Even assuming the worst, it is hard to imagine that anybody — even in this White House — planned to have Melania Trump’s seemingly heartfelt public statement about cherishing and protecting children utterly neutralized — almost mockingly — by Attorney General Jeff Sessions’ s ice-cold reiteration of protocols for dealing with immigrant families seeking asylum status in the United States.
But there Sessions was — just hours after the first lady said that “children deserve every opportunity to enjoy their innocence” — talking tough about parents who bring their children across the southern border in an attempt to escape the violence and constant danger in their own countries. Without a hint of compassion in tone or content, Sessions declared that federal agents will arrest parents and detain children, apparently of any age, in facilities separate from the detention centers holding the parents.
As of last month, some 100 of the 700 children detained under these guidelines were under the age of 4. You don’t need a PhD in psychology to understand how horrific this is for both the parents and children caught up in this draconian process. Still, Sessions took a moment to offer advice to parents trying to raise their kids away from the threat of violence: “If you don’t like [these policies], then don’t smuggle children over our border.”
What will become of these toddlers and schoolchildren forcibly separated from their parents by federal policy? Will their innocence be protected as the first lady suggests it should be? If not, these children will face serious consequences as a result of ill-conceived, highly punitive policies promulgated by Justice Department and immigration officials.
Over the past decade, researchers have focused on trying to understand what happens when young children are exposed to severe psychological stress, called “toxic stress,” over extended periods of time. Evidence is clear that these high levels of stress are not only responsible for a variety of psychological and behavioral problems, including in babies and toddlers, but there are also far-reaching consequences associated with prolonged release of adrenaline, cortisol and other stress hormones.

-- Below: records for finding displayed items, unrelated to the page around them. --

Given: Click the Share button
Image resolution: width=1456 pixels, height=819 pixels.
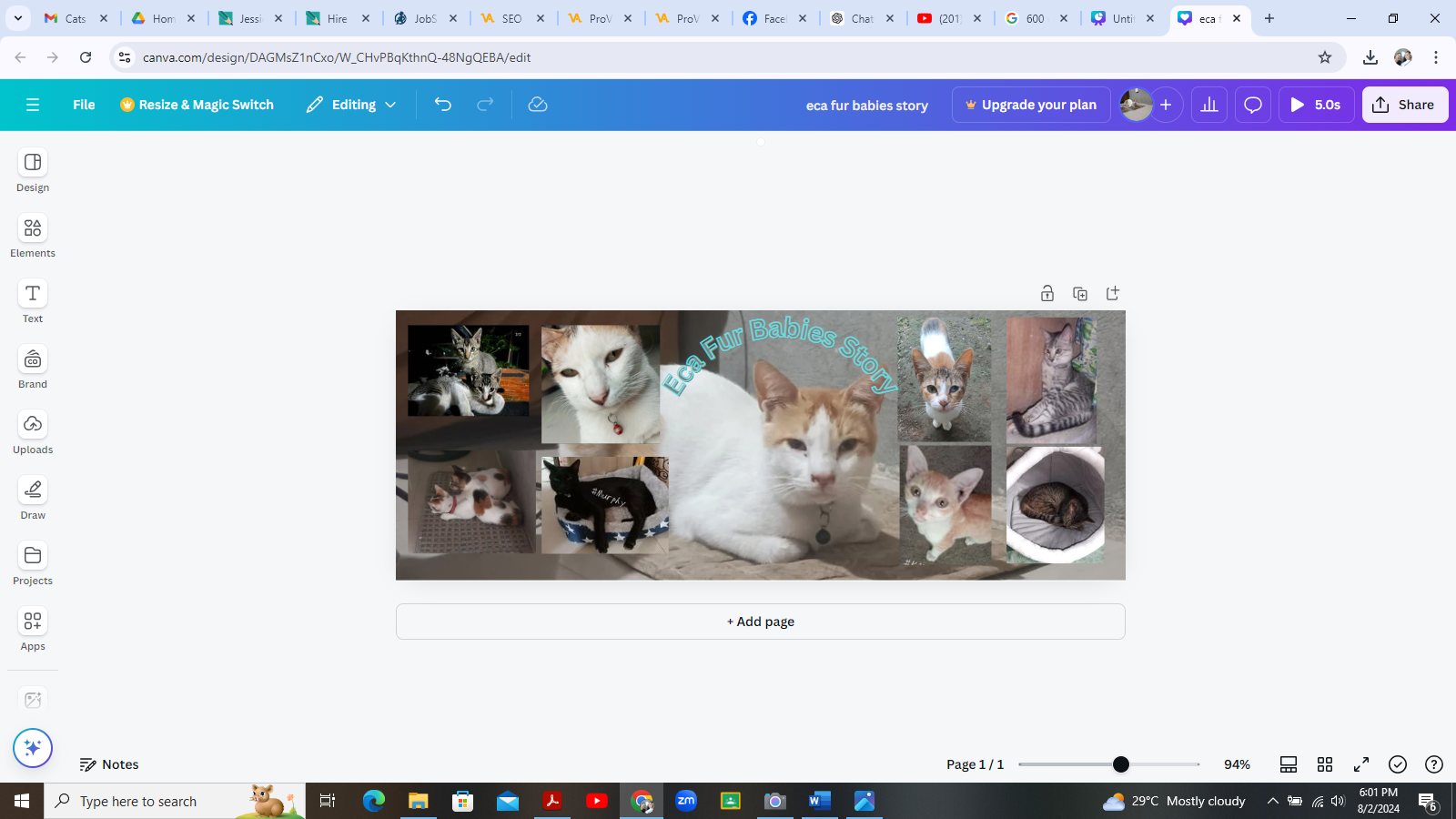Looking at the screenshot, I should tap(1404, 105).
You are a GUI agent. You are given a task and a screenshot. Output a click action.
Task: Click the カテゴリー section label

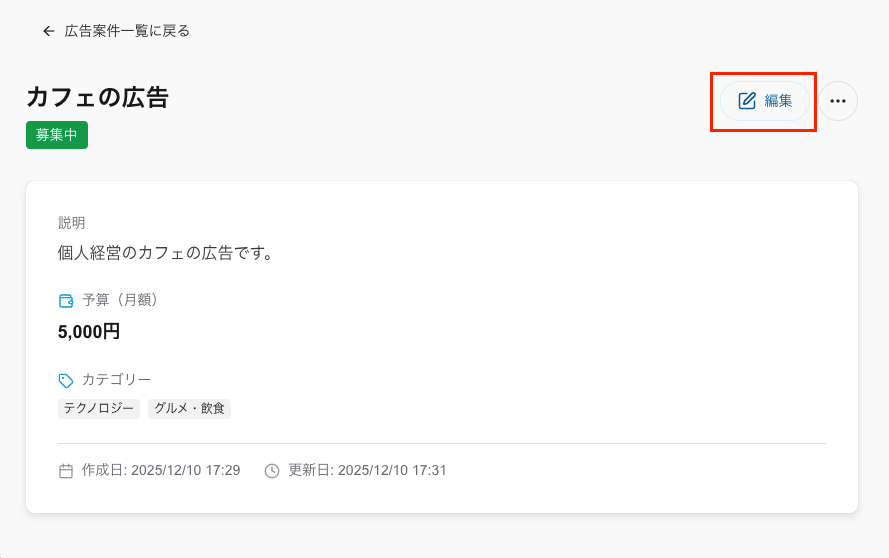[x=116, y=380]
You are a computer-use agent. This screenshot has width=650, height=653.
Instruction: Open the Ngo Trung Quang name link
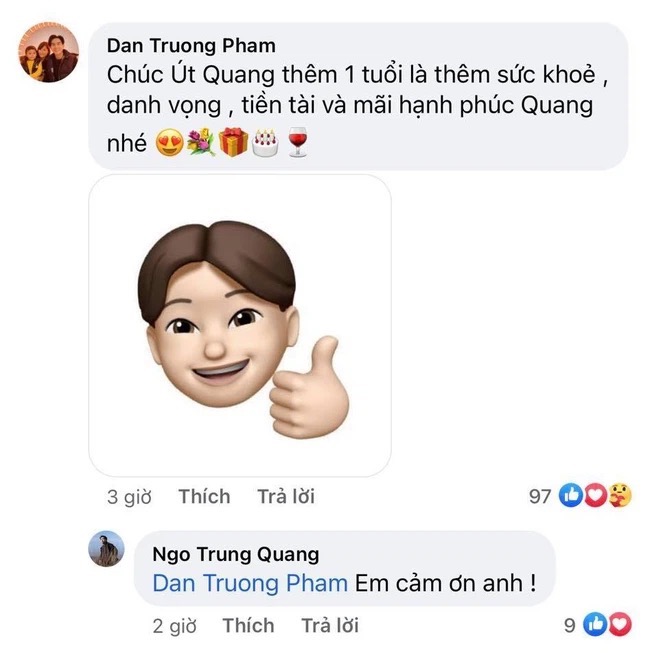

Toxic stress and the associated hormone releases can alter brain architecture, interfere with normal development and result in significant psychological problems into adulthood. What’s surprising is that researchers have also established that chronic medical conditions, such as hypertension and diabetes, appear at higher rates among adults who have experienced toxic stress during early childhood.
It is hard to imagine a more stressful situation for a young child than to be forcibly taken from his or her parents and detained with strangers. Sometimes this unfortunate outcome is necessary when children are the victims of parental violence or severe neglect. But in the case of current U.S. policy as articulated by the attorney general, the “abuser” is the federal government.
Forced separation of children and their parents is “child abuse by government.” And in this case, knowing what we now know about the consequences of severe stress in children, it is no stretch to assert that these new federal policies are not just cruel but also can have lifelong consequences for their child victims.
If Melania Trump meant what she said about children, she might want to organize a heart-to-heart meeting with the attorney general — and with her husband. Maybe the first lady could advocate for policies that reflect the spirit of her new agenda and a commitment to protect vulnerable families seeking safety and opportunity in the United States.